Samedi matin, je me réveille avec du Mara Tremblay sur la peau. Plus exactement, Le Teint de Linda, la première chanson aux sonorités country qui, malgré ça, m'a fait tripper. Et très précisément, je la ressens passer comme un frisson de vulnérabilité sur ma nuque, sur mes bras, sur mon ventre, dans mes jambes, souffle glacial de malaise et de questionnements éperdus.




(Pour visionner le clip, il faut aller sur maratremblay.com ou cliquer sur l'imâââge ci-dessus.)

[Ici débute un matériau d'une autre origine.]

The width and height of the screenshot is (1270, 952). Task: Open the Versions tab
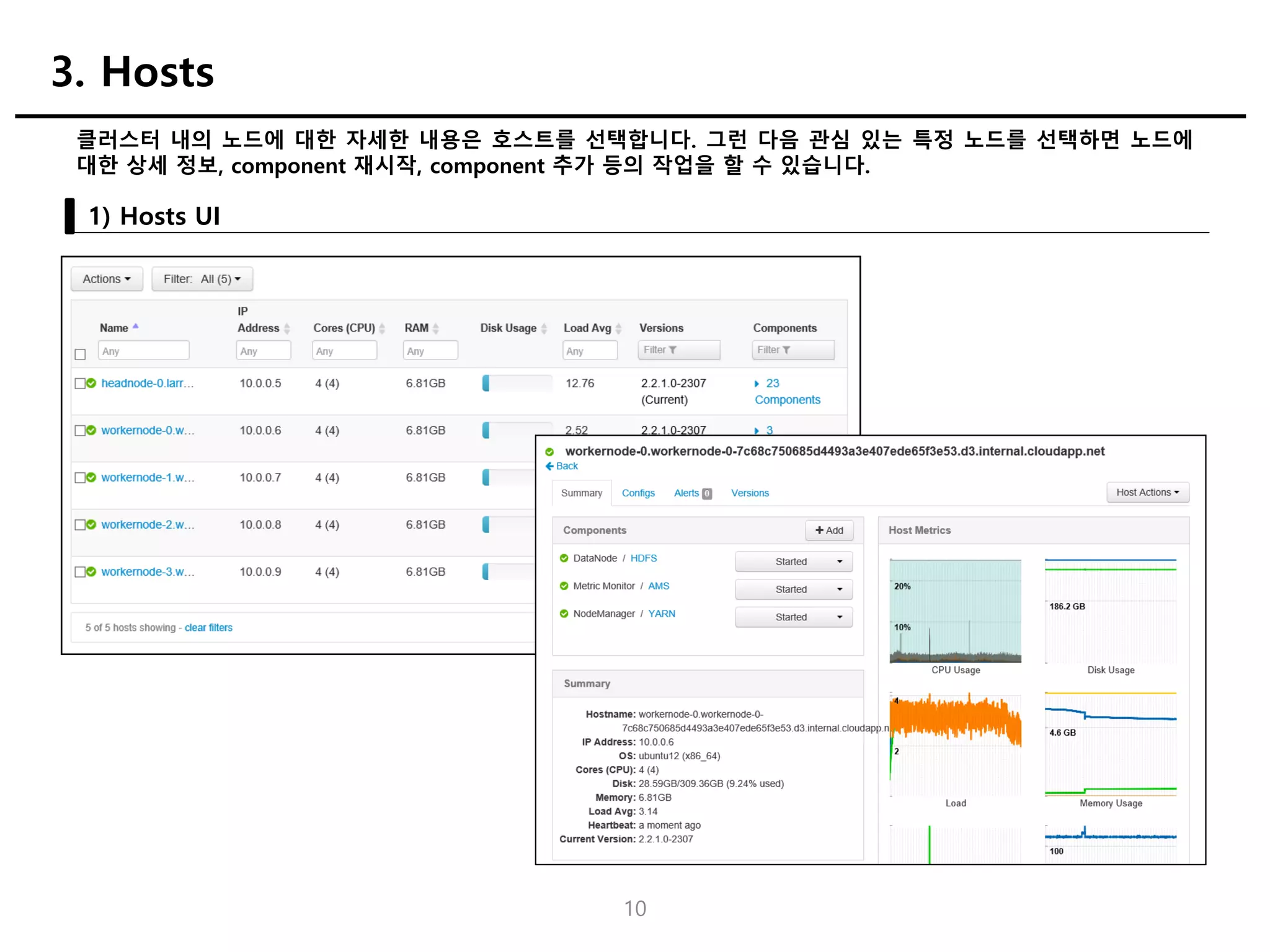click(750, 493)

Pas envie de faire quoi que ce soit, je suis enfin en congé, et je me suis pris dix livres et un docu à la Grande Bibliothèque : je vais enfin lire De Amore de Marsile Ficin, tel que recommandé par Maphto, et des contes soufis de Al Rûmi (dont je vous avais parlé en février dernier), et deux grosses briques sur René Char (dont je vous parle tout le temps - voir le bastsujet), et plusieurs livres de Dumézil (dont je ne désespère pas encore de vous parler dans un avenir rapproché, malgré tout), et quelques autres bouquins fascinants.

Je me fais des bols de café au lait, je me fais toaster des muffins anglais, je me fais des reproches et je ne comprends pas tout à fait pourquoi. Je me sens fourbu, claqué, mentalement, et physiquement. Sur ma peau, je lis les vicissitudes de ma vie.

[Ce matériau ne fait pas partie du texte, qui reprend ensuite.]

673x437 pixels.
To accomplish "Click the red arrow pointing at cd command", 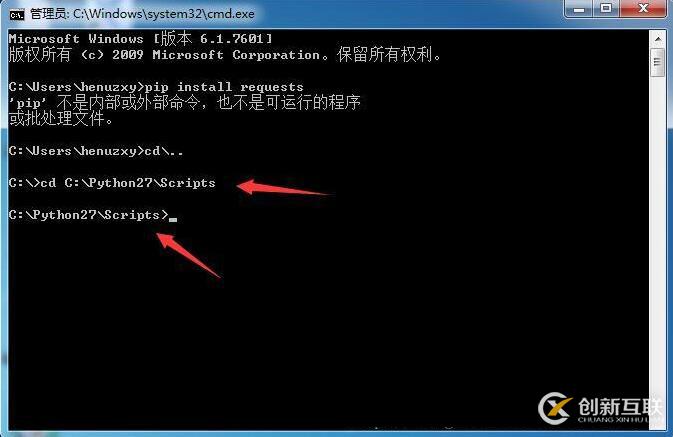I will [283, 188].
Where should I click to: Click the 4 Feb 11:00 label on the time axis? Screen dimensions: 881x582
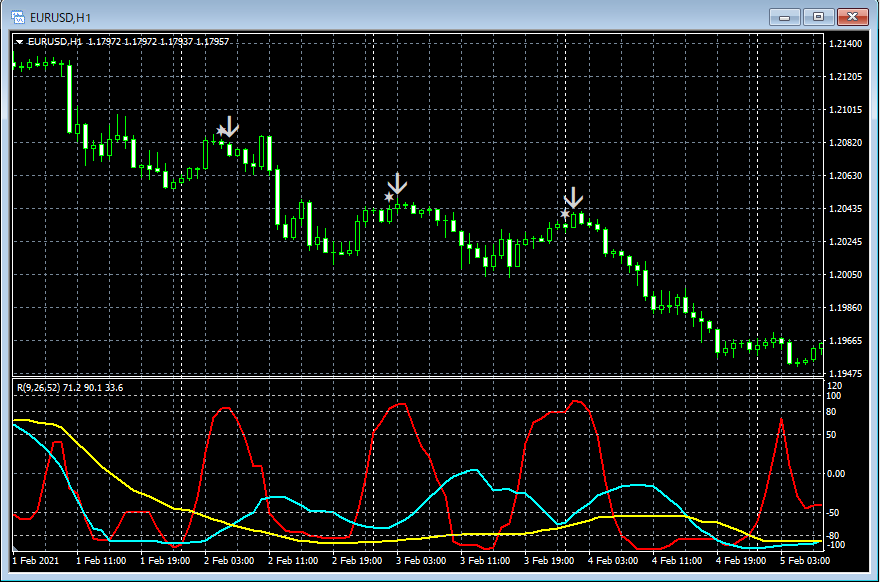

Je ne connais pas personnellement Guy Laliberté. L'eussé-je connu que ça aurait peut-être changé mon opinion sur le sujet, mais ce n'est pas le cas, alors je n'ai aucune sympathie pour son voyage dans l'espace. Je ne suis pas de la génération "Guerre froide", je n'ai aucune mythologie personnelle de cosmonaute, de Gagarine et de la chienne Laïka. Et pour moi, en tant que créateur, en tant qu'esthète, la poésie, dont se gargarise le gourou du Cirque du Soleil, se retrouve bien plutôt dans La face cachée de la Lune, de Robert Lepage, et aucunement dans ce non-événement signé "One drop".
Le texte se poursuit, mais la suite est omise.